Short problem =>
Revise the lines from the first one through the line containing "point(44,32)", inclusive, replacing "lightning bolt" with "flash" and leaving everything else unchanged.

Saved data entries =>
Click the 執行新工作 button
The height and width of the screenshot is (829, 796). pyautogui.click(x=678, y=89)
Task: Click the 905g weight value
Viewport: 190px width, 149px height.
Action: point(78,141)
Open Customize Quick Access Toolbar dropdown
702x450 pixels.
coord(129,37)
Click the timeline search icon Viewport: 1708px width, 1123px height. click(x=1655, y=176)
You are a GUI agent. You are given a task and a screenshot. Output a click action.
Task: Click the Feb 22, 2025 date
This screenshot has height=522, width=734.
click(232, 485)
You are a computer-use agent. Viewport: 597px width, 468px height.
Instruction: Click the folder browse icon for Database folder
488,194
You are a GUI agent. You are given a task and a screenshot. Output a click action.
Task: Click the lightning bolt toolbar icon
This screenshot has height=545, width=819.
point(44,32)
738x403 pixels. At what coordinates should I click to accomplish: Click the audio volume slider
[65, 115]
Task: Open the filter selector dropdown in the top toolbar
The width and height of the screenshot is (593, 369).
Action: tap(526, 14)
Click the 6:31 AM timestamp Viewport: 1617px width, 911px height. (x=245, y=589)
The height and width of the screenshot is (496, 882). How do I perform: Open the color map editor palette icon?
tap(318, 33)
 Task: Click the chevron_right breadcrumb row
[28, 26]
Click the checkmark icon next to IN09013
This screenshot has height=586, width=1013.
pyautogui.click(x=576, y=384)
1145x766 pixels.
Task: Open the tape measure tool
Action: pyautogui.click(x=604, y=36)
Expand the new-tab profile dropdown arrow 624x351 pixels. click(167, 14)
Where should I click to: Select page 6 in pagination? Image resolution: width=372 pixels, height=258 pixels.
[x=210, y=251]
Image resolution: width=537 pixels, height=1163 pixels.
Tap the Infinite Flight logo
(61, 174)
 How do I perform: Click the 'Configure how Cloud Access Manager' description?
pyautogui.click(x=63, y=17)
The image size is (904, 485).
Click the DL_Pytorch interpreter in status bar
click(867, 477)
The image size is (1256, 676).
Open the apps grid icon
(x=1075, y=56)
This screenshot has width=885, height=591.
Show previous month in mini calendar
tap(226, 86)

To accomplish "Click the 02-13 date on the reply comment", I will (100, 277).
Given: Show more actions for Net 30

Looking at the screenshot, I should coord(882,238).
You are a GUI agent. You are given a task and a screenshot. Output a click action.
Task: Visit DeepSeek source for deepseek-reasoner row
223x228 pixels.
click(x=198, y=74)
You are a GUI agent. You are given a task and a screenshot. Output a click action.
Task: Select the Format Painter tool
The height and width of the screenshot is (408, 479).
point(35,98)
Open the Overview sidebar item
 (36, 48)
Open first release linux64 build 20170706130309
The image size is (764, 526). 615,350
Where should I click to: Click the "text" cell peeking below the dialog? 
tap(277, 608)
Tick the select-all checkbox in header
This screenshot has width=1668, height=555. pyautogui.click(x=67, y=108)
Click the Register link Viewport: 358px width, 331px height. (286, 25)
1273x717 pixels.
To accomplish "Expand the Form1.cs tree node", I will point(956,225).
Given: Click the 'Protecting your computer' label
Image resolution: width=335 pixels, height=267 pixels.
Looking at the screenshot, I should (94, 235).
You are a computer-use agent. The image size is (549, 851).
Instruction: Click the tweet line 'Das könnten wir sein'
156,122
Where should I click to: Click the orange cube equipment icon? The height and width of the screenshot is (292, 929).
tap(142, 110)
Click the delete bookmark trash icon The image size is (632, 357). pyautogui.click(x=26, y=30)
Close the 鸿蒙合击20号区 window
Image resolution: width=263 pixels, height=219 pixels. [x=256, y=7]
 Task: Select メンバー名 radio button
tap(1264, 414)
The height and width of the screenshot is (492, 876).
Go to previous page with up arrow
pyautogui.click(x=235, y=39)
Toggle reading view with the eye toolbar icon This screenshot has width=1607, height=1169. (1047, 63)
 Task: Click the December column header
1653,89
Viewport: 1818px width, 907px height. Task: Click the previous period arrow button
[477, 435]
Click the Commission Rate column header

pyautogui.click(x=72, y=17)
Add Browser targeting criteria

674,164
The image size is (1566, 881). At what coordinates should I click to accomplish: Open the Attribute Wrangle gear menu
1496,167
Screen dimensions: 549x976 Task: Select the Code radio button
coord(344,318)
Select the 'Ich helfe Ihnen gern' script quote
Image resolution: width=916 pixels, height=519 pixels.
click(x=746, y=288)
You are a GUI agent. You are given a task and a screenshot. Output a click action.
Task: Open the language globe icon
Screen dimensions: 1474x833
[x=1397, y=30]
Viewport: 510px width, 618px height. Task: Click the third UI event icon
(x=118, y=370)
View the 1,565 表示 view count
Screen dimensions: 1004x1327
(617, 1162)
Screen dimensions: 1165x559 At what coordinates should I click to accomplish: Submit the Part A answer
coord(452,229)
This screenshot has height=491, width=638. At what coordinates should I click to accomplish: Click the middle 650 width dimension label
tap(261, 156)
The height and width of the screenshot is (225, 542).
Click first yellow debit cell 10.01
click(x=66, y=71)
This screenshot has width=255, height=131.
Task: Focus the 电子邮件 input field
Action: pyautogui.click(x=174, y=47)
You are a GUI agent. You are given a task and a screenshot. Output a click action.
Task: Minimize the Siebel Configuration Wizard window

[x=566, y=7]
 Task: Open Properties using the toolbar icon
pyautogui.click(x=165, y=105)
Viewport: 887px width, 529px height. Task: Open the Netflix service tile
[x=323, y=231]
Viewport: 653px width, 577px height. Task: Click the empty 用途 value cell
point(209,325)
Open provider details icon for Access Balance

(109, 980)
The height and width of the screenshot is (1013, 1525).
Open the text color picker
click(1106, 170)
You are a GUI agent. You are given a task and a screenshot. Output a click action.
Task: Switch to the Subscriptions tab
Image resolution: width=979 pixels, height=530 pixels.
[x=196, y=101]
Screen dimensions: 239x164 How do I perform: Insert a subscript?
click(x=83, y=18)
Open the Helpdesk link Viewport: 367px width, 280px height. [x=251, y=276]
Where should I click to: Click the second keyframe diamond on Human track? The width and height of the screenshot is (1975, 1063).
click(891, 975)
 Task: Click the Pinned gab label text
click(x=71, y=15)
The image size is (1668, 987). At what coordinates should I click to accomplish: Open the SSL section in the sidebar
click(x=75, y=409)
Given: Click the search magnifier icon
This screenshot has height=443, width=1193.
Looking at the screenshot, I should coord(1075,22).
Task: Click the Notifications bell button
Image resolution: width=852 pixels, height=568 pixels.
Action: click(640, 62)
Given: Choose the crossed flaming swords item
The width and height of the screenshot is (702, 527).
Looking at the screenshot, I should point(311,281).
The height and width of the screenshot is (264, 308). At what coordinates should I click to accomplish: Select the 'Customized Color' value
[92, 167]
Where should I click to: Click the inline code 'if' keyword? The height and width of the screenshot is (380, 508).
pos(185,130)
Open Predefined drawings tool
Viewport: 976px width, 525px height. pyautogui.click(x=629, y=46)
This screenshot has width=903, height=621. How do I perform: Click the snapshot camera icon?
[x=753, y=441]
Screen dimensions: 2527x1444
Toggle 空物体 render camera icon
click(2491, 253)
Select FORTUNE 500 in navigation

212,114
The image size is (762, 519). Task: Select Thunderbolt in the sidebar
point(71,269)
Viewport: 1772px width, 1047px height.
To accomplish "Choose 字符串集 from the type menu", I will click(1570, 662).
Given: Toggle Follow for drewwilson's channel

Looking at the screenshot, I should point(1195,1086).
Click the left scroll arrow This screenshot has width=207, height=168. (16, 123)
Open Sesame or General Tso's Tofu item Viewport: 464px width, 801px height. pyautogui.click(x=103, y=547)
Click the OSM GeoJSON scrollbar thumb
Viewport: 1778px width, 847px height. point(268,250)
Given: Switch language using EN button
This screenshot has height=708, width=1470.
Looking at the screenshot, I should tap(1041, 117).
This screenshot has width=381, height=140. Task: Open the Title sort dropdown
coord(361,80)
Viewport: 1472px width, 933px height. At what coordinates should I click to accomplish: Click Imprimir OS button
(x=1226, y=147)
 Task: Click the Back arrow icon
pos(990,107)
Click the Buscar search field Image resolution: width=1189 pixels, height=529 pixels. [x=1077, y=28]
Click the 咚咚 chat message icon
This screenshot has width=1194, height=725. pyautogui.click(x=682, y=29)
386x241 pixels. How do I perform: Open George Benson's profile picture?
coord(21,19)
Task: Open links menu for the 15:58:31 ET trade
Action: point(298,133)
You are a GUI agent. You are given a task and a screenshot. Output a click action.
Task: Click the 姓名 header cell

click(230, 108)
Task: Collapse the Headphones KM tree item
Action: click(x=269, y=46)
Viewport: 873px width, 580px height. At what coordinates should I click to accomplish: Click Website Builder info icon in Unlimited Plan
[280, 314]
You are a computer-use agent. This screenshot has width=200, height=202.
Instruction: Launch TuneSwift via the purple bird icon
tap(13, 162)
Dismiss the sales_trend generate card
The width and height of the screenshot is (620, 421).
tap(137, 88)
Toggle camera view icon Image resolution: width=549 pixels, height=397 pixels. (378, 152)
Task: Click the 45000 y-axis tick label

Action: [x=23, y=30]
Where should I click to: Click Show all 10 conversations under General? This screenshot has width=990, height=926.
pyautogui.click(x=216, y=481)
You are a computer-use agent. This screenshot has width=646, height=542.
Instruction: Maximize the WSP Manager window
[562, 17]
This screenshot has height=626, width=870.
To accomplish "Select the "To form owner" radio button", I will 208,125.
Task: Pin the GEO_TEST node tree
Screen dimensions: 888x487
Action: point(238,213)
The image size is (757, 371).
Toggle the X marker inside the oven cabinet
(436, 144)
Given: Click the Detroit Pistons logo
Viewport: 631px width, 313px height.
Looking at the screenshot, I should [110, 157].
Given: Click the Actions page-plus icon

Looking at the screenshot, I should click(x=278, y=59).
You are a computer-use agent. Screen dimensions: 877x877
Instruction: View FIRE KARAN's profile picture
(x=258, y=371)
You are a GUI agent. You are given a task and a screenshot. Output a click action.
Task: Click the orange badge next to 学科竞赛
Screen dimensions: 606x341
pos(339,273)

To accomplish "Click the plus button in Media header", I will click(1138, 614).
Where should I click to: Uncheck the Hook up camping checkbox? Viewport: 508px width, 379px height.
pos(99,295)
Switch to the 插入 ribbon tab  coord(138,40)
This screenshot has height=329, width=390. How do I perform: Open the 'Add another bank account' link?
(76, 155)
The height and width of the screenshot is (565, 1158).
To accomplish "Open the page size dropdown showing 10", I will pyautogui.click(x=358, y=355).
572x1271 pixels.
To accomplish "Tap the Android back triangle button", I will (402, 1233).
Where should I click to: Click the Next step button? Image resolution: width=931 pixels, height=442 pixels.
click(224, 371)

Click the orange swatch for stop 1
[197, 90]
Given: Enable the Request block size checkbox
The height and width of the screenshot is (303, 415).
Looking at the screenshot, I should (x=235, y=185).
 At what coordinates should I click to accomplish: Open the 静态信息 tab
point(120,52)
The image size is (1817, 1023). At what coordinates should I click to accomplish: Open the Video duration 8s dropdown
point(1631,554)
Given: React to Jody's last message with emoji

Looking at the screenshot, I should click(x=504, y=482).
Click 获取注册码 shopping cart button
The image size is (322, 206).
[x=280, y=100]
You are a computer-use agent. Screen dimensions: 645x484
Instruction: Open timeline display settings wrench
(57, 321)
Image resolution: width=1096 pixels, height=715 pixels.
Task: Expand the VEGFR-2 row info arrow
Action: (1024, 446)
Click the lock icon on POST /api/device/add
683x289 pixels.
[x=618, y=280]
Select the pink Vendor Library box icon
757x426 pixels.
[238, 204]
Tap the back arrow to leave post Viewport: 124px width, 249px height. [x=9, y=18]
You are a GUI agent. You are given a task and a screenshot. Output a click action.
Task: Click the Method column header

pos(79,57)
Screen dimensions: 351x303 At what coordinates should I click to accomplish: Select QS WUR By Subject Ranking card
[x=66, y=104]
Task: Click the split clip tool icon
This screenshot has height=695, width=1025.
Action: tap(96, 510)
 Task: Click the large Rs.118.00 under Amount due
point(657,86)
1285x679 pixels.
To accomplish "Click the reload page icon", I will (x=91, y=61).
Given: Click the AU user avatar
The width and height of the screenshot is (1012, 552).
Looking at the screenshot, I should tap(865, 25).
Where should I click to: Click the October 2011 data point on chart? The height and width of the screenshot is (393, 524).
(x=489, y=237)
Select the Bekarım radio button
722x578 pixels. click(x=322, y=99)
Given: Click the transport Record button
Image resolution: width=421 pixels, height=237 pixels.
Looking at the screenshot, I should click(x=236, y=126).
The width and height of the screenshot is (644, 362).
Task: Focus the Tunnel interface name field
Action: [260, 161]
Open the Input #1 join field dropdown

Response to this exercise =>
Click the 執行新工作 button
The height and width of the screenshot is (829, 796). pyautogui.click(x=678, y=89)
Task: Click the 905g weight value
Viewport: 190px width, 149px height.
Action: point(78,141)
Open Customize Quick Access Toolbar dropdown
702x450 pixels.
coord(129,37)
Click the timeline search icon Viewport: 1708px width, 1123px height. click(x=1655, y=176)
You are a GUI agent. You are given a task and a screenshot. Output a click action.
Task: Click the Feb 22, 2025 date
This screenshot has height=522, width=734.
click(232, 485)
You are a computer-use agent. Viewport: 597px width, 468px height.
Instruction: Click the folder browse icon for Database folder
488,194
You are a GUI agent. You are given a task and a screenshot. Output a click action.
Task: Click the flash toolbar icon
This screenshot has height=545, width=819.
point(44,32)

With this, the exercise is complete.